Mr. Chair, in reflection on these good questions that have been raised by my colleague opposite, there are some cards, I believe, to be played here that maybe, as an international diplomatic community, we have not fully deployed.
I do believe that a chapter 7 possibility is there. There may come a time when we have to give that consideration. I am as disturbed and as pessimistic as he is about the past history of the Khartoum regime. Winston Churchill said, “We learn from history that we learn nothing from history”. I like most of Churchill's proclamations, I would like them to stand, but I would like to see this one disproved.
Who would the regime listen to, really? Would it listen to Canada? We have two RCMP officers over there. We have sent resources. The regime has not really listened to us though. Who might it listen to? It might listen to China. China is very heavily invested in Sudan, in Khartoum.
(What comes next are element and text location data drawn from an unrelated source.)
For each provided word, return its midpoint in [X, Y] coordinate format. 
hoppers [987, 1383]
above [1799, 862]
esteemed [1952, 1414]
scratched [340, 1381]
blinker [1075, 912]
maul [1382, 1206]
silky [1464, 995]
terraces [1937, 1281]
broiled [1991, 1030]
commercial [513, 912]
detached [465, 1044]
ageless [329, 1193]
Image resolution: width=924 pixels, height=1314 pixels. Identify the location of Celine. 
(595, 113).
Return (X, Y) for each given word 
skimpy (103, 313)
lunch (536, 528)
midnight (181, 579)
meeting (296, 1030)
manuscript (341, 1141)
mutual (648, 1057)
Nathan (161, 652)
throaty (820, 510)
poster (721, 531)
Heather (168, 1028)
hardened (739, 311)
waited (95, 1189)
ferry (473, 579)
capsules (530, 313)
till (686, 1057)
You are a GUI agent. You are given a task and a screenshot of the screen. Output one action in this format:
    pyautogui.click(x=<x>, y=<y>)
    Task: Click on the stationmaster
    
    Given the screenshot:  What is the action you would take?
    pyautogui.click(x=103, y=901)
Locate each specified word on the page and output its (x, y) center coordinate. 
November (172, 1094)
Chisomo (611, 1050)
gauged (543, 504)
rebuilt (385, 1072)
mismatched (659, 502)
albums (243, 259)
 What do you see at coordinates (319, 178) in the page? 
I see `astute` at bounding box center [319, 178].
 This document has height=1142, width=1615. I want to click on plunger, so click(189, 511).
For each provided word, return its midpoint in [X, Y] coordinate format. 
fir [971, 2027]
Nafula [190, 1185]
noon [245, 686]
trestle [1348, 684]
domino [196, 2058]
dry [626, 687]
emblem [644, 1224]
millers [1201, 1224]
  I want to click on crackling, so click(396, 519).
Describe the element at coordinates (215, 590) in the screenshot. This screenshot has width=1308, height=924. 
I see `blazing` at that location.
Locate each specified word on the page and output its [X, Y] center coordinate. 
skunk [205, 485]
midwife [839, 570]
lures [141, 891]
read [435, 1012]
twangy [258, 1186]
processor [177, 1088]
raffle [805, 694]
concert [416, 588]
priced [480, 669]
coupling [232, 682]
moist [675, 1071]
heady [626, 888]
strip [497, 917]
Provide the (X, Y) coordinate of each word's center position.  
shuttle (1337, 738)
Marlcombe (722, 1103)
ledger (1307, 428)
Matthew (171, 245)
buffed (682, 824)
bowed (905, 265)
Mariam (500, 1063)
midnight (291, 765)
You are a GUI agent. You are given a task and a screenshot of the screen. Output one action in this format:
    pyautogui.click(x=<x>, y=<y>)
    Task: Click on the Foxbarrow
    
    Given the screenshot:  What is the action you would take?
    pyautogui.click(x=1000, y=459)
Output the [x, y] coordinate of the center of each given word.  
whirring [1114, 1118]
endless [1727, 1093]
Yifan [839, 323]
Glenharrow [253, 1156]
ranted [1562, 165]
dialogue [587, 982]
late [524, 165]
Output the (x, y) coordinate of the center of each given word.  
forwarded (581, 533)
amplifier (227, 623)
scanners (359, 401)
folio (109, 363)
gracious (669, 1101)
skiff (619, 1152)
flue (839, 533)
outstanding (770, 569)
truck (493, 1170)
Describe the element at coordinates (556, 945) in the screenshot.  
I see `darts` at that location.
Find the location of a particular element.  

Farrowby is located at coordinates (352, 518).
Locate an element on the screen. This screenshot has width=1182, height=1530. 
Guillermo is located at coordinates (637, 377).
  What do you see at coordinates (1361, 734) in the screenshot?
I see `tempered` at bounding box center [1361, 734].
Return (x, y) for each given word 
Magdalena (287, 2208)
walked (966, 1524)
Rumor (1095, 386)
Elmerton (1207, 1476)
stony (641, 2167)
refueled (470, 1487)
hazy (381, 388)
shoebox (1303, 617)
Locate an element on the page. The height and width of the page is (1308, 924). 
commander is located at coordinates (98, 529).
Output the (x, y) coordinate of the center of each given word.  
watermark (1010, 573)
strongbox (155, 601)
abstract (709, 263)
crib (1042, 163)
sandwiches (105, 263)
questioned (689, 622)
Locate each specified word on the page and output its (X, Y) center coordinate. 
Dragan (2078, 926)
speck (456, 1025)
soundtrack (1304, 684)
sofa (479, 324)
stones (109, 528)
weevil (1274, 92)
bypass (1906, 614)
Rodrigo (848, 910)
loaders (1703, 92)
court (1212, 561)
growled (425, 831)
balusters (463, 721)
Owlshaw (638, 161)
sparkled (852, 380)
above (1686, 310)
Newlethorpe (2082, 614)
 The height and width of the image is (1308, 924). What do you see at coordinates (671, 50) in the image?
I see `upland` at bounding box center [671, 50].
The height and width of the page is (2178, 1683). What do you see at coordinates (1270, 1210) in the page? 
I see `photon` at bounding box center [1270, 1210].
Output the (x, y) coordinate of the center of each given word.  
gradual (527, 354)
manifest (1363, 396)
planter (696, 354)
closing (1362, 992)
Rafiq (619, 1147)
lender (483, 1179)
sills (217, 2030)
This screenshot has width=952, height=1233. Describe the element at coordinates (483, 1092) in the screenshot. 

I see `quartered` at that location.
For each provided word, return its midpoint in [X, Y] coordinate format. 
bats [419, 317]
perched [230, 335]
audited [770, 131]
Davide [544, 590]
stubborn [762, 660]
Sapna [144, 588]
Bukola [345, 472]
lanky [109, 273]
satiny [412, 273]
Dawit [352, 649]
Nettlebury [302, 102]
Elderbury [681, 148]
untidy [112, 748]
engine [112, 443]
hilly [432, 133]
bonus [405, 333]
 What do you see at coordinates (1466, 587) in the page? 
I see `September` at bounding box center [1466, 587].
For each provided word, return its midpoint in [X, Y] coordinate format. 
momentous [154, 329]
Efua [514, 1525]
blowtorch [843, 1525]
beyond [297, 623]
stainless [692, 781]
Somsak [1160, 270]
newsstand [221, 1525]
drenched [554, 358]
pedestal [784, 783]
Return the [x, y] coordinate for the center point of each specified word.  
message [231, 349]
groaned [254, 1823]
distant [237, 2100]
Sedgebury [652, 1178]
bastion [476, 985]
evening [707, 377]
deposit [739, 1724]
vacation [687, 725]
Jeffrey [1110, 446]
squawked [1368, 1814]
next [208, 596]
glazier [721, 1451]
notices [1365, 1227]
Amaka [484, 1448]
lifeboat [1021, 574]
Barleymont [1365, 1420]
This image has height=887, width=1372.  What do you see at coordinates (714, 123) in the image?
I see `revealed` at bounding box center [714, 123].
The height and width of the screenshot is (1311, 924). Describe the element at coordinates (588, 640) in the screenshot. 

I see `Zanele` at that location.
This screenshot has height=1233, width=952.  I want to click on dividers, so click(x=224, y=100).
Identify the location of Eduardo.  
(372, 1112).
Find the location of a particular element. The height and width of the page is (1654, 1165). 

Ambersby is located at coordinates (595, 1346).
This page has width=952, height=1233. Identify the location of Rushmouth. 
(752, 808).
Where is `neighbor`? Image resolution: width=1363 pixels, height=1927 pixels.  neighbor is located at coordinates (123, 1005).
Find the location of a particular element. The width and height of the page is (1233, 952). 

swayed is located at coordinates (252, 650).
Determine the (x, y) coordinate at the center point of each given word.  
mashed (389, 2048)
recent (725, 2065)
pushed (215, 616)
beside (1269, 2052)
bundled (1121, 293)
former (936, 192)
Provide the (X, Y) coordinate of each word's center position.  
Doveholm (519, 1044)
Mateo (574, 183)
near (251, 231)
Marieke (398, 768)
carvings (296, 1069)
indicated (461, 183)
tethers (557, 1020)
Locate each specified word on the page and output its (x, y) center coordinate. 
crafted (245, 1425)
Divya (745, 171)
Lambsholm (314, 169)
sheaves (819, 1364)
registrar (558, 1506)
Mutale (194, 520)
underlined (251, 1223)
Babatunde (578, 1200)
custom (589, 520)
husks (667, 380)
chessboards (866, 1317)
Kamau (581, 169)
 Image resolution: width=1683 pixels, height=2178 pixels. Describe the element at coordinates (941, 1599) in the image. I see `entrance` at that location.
I might suggest that we could be appeal to the diplomatic sense of China. I was able to share with President Hu Jintao, when he was here on his visit last year, that after 1945 China was made a member of the Security Council because other countries had a vision that China could be a stabilizing force in their part of the world.
I think we should be appealing to China's sense of destiny, if we want to call it that, to be a stabilizing force and put diplomatic pressure on the Khartoum regime. That is one of the number of diplomatic cards that could be played. I do not know if it has been fully deployed but it should be. After those type of things, we would have to stay open to the consideration of a possible chapter 7.